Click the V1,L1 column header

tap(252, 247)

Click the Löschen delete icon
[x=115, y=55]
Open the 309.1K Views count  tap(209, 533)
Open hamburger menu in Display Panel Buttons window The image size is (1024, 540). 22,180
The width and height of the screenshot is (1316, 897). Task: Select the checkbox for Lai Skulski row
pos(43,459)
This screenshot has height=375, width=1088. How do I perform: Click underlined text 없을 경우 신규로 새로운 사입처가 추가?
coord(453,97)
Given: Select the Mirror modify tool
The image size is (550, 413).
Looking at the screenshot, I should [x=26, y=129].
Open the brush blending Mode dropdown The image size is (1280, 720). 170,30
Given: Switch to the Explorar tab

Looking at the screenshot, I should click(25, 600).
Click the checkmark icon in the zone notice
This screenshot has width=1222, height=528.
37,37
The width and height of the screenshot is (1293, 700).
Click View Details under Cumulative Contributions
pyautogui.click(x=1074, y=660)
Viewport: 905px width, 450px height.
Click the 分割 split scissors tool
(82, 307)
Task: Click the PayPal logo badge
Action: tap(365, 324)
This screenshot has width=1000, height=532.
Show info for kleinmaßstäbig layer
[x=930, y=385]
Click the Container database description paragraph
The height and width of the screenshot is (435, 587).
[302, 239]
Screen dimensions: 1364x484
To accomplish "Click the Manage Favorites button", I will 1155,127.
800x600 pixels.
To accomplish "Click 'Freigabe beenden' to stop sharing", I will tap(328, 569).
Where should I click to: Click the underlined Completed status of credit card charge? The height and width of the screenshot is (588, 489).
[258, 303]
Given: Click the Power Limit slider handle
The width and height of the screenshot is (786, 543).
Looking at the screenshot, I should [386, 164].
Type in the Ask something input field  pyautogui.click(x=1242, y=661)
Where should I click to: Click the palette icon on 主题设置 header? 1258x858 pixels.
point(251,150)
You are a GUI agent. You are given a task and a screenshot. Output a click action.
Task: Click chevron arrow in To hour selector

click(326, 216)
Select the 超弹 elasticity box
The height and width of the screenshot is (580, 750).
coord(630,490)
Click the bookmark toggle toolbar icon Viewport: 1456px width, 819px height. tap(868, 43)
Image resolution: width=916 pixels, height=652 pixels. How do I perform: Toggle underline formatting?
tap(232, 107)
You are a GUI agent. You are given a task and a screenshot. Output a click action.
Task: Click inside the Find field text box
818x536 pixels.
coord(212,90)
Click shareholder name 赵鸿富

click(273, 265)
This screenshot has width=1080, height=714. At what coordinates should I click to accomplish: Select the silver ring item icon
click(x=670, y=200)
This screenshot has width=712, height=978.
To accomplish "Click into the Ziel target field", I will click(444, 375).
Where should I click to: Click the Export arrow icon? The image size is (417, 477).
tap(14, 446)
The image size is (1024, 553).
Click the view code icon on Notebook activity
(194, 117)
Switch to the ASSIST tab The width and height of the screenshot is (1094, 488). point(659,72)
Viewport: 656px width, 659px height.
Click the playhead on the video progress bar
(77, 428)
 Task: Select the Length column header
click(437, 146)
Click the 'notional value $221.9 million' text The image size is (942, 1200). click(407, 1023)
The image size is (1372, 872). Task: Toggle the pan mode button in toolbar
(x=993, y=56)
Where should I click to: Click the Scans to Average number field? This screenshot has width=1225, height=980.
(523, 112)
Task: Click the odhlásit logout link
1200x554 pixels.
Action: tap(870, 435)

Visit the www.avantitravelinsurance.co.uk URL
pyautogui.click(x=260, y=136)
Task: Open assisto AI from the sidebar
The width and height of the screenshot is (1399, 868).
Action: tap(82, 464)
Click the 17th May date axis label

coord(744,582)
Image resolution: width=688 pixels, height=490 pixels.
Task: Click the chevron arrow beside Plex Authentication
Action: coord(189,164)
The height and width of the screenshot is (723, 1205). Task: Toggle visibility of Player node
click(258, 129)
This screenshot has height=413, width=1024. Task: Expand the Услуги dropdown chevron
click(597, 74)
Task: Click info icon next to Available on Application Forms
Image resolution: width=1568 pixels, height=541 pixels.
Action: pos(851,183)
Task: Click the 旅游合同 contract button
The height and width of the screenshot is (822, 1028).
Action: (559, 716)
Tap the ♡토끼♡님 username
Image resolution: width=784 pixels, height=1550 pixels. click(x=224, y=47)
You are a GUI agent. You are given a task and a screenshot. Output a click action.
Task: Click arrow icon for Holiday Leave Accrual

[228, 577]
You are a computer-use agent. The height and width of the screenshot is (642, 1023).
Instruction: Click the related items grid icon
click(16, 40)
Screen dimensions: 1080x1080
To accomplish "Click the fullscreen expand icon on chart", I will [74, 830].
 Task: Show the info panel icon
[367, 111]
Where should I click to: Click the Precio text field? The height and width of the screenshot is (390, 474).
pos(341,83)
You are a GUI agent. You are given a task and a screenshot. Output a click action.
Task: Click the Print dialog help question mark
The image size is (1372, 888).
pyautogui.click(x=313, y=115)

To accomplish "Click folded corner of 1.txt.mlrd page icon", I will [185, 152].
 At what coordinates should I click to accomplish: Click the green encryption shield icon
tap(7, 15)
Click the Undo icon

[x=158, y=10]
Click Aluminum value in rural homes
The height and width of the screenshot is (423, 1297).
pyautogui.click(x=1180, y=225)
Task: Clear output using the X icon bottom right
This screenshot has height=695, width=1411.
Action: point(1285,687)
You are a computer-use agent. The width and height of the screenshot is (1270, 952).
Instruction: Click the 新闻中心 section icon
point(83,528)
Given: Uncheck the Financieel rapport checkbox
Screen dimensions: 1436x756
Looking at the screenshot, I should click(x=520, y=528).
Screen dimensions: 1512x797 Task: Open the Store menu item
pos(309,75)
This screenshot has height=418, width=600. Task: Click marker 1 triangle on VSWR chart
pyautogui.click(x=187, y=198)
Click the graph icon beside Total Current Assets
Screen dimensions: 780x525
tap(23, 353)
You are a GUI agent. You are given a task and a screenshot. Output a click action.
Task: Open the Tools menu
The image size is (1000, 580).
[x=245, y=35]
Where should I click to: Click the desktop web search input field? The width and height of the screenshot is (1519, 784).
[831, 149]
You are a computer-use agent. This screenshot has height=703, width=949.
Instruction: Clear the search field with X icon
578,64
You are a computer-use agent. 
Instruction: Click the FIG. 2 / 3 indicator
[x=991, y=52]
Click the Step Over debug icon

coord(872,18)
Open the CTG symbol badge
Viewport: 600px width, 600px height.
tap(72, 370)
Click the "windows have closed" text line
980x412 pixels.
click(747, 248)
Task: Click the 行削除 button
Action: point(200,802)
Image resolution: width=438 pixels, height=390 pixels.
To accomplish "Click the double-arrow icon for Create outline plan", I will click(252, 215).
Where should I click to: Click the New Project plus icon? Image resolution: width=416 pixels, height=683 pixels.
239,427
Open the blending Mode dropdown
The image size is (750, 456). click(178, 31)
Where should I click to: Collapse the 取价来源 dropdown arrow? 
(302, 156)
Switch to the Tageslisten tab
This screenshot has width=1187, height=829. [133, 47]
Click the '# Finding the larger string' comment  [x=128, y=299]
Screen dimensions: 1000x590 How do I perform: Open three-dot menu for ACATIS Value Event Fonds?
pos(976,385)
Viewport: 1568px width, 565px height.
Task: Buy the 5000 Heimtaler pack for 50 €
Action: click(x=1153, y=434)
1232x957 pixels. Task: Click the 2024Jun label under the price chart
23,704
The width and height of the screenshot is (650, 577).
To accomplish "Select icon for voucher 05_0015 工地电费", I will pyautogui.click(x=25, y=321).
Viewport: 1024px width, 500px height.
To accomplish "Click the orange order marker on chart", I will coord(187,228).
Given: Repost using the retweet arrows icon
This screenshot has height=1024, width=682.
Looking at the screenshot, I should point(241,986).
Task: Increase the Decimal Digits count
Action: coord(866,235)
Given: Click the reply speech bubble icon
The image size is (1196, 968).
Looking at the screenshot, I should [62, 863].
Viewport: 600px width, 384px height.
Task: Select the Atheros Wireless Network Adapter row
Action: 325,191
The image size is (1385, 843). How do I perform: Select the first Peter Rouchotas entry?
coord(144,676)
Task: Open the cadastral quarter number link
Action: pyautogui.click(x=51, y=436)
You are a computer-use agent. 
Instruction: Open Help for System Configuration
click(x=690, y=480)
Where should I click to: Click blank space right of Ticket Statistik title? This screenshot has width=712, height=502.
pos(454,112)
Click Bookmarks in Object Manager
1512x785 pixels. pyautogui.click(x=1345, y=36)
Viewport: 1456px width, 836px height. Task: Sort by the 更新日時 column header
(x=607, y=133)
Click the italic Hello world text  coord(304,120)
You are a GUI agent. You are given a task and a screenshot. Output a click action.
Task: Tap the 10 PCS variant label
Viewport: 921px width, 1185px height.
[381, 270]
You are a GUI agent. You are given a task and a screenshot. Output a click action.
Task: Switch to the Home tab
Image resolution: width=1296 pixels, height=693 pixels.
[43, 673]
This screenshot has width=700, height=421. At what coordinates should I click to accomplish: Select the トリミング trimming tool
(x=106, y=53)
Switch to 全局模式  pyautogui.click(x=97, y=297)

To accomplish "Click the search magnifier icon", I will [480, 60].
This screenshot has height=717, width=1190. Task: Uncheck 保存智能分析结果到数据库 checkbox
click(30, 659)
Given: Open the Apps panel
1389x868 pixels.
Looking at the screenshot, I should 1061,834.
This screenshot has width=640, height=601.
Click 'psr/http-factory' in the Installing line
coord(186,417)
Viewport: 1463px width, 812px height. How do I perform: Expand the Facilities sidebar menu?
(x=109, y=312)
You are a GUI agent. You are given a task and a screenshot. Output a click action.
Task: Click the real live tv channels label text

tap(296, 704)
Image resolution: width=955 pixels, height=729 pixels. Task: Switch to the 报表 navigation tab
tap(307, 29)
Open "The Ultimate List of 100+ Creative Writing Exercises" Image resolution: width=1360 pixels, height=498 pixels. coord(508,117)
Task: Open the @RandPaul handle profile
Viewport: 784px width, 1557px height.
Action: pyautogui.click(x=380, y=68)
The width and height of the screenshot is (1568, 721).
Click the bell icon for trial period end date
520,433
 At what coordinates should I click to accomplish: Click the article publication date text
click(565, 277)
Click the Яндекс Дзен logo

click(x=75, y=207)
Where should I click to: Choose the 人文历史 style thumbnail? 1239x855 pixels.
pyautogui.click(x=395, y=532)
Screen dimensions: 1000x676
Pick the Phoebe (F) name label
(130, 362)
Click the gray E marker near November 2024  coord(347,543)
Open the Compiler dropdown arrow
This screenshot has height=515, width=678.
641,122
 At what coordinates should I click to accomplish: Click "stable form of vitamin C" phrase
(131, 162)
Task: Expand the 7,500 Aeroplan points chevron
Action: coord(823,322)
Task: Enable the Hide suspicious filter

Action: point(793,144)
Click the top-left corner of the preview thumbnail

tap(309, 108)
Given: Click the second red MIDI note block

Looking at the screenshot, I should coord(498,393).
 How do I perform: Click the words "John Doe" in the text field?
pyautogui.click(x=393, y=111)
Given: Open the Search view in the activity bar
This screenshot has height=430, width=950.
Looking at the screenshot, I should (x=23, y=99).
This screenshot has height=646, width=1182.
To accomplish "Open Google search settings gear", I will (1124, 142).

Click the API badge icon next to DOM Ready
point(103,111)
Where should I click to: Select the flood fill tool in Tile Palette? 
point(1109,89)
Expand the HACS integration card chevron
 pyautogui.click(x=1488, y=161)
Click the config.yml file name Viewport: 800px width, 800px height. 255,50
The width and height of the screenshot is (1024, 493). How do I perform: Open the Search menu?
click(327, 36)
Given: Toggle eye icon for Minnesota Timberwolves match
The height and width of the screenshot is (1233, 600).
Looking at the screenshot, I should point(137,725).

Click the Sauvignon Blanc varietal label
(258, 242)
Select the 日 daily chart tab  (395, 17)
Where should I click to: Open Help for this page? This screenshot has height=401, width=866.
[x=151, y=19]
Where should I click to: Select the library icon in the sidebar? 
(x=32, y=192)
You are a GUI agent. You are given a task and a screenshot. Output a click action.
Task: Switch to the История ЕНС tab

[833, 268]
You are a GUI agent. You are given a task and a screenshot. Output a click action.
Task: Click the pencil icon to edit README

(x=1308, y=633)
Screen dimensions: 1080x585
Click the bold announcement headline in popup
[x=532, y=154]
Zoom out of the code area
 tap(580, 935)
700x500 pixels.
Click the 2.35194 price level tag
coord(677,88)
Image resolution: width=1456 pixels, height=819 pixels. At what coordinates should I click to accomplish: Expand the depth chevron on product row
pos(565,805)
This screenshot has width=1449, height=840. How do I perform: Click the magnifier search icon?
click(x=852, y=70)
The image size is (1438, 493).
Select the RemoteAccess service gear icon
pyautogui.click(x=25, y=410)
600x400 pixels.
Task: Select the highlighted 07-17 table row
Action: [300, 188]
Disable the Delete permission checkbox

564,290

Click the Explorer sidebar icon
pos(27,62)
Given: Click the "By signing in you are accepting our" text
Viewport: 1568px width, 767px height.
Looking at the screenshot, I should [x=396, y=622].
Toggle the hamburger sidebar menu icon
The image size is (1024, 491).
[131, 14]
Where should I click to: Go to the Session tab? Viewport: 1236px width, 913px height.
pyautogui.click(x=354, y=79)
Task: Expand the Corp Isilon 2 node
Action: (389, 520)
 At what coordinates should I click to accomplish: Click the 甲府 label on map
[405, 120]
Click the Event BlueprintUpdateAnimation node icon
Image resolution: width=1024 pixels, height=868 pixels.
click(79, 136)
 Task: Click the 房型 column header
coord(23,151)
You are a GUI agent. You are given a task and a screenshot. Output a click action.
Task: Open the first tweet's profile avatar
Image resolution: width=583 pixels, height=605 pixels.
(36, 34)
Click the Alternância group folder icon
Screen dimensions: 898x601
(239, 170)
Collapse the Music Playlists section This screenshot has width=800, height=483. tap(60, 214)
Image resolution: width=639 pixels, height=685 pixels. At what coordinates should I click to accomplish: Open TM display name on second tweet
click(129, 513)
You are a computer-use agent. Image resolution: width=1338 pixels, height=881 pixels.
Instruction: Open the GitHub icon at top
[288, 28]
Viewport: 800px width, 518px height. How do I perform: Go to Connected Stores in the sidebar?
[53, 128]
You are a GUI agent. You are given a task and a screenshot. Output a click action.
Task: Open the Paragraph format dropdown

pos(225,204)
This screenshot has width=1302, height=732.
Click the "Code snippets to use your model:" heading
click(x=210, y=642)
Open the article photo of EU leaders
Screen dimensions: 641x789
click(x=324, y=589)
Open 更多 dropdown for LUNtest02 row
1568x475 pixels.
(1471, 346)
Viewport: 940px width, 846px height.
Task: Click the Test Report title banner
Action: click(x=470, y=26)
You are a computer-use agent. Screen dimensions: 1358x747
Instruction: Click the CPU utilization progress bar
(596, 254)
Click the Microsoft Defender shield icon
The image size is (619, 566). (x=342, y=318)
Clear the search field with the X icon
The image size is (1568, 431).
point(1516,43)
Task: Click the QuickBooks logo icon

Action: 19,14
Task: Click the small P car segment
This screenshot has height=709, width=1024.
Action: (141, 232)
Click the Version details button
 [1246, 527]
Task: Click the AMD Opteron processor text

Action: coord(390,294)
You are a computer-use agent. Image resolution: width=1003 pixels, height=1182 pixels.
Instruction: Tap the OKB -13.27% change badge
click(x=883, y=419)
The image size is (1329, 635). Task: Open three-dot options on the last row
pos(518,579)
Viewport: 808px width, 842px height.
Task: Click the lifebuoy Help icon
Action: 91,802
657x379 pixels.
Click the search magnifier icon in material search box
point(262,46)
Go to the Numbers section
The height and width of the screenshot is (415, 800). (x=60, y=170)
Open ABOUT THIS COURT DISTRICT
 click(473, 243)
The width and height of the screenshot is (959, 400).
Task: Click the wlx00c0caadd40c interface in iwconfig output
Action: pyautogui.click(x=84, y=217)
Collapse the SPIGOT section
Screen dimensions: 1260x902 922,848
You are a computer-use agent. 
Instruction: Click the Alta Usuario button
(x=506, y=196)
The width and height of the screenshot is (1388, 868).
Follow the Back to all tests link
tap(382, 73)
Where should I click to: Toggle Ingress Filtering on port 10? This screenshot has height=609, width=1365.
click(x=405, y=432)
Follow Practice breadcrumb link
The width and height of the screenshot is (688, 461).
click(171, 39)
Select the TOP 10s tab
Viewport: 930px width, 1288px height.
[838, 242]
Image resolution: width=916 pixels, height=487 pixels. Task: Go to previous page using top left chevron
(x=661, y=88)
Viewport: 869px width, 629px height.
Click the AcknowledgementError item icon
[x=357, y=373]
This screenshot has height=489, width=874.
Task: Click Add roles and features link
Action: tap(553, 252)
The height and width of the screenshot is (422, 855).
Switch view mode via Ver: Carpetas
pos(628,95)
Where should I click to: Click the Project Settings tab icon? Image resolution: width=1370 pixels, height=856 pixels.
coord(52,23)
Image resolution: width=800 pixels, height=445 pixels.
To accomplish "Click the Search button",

^^^^

Report the number of lines above containing the word "handle", with no other text.

2